Inflation resumed its downward path in April — if ever so slightly — and the white-hot consumer looks to be no more.
Why it matters: Should that continue, it might mean the U.S. economy is back on track for a gradual inflation cooldown even if the process is bumpier than initially thought.
Driving the news: The Personal Consumption Expenditures Price Index, the Fed's preferred gauge, showed a slight deceleration in core inflation, with prices excluding food and energy rising 0.2% in April versus 0.3% in February and March.
- The report also said consumer spending rose a modest 0.2% in April, versus 0.7% in both February and March.
What they're saying: "Disinflation momentum resumed in April," Gregory Daco, chief economist at EY-Parthenon, wrote in a note.
- "Slower consumer spending growth, reduced markups, declining rent inflation and moderating wage growth" will keep inflation cooling, even if there is a "temporary plateau," Daco added.
Yes, but: The inflation relief looks less promising if you go out a couple more decimal points. Core PCE came in at 0.249%, just barely rounding down to 0.2%.
- Over the last three months, core PCE rose at an annualized rate of 3.5%, pulling back from the 4.4% in March.

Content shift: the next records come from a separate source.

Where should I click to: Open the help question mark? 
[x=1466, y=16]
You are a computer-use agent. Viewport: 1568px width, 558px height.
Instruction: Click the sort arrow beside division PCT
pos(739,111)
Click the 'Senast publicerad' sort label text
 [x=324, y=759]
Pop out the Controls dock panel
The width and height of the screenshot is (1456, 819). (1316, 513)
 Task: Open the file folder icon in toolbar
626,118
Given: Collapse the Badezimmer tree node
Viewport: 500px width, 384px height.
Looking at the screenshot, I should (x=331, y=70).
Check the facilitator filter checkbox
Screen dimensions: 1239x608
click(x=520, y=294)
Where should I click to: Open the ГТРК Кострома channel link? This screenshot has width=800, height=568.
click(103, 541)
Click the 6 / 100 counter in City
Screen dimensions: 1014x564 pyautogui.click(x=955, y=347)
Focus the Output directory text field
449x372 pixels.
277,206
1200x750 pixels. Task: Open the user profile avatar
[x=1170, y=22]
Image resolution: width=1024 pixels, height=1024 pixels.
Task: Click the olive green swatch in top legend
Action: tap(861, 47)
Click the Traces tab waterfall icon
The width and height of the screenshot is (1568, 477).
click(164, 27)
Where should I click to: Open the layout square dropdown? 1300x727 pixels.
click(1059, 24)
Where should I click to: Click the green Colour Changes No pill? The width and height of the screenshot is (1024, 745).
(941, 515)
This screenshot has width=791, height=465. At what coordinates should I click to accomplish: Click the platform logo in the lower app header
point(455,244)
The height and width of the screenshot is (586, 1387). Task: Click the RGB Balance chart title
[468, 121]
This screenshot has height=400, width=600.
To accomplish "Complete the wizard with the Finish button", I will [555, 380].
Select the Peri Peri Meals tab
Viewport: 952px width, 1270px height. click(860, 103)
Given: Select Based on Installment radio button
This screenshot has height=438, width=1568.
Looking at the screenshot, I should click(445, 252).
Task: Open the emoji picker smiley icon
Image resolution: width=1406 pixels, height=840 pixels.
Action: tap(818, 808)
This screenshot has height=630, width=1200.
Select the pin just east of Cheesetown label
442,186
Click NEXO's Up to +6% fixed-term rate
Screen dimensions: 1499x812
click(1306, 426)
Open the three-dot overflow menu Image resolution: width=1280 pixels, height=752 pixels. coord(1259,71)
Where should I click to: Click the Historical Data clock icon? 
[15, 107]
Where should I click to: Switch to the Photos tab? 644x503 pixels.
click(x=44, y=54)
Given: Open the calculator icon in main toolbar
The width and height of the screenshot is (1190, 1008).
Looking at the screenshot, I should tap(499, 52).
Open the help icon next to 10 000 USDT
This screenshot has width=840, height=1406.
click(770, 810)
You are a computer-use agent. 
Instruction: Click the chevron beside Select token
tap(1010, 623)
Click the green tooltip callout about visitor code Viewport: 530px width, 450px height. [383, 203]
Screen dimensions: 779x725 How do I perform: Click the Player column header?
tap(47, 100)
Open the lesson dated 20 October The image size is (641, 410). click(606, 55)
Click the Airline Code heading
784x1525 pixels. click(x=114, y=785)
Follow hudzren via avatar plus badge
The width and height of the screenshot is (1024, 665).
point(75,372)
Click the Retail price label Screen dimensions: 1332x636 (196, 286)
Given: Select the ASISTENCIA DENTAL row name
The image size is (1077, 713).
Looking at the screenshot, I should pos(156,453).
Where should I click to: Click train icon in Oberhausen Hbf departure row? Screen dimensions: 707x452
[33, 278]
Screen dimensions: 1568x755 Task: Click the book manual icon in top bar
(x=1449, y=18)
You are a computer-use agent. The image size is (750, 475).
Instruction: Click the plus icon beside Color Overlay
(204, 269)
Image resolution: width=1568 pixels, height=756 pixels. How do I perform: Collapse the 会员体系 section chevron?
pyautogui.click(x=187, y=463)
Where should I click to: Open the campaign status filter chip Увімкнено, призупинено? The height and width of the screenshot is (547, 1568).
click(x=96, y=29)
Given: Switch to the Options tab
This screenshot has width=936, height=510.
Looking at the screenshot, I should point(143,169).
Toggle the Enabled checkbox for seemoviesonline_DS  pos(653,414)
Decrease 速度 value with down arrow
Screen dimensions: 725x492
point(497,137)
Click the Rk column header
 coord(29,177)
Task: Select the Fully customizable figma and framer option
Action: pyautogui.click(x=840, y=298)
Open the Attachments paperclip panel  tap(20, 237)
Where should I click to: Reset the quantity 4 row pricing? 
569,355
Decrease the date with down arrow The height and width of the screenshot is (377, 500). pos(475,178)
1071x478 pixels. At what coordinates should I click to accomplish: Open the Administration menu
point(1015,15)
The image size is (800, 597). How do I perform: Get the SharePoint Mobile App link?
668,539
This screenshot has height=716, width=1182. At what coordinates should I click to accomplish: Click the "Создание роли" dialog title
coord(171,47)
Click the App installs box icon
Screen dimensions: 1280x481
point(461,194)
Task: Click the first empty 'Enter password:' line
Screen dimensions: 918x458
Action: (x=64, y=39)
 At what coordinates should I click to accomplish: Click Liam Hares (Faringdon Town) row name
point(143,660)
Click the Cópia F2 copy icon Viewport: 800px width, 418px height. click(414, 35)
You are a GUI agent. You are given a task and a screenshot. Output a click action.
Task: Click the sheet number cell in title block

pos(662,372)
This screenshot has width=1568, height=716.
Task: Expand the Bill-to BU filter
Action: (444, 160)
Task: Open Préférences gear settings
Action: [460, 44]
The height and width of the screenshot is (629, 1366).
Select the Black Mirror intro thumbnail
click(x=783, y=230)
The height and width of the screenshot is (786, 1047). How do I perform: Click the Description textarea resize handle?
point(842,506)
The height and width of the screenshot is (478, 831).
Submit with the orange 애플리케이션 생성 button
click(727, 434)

- But for all of 2024, core inflation is running at a 4.1% annualized pace — well above the Fed's 2% target, and key evidence for why officials will still be cautious about lowering interest rates.
The intrigue: The data also showed a gloomier snapshot of the American consumer. Shoppers pulled back on spending, particularly on a range of goods, including vehicles.
- "Businesses need to prepare for an environment where consumers are not splurging like they were last year," LPL Financial chief economist Jeffrey Roach wrote in a note.
State of play: Personal consumption expenditures fell 0.1% when adjusted for inflation, compared to the 0.4% increase in March.
- Meanwhile, wages did not rise as quickly as inflation did: Real disposable incomes fell 0.1%, the second such decline in three months.
- The personal saving rate — that is, how much income is left after spending — held at 3.6%, a level lower than in pre-pandemic times.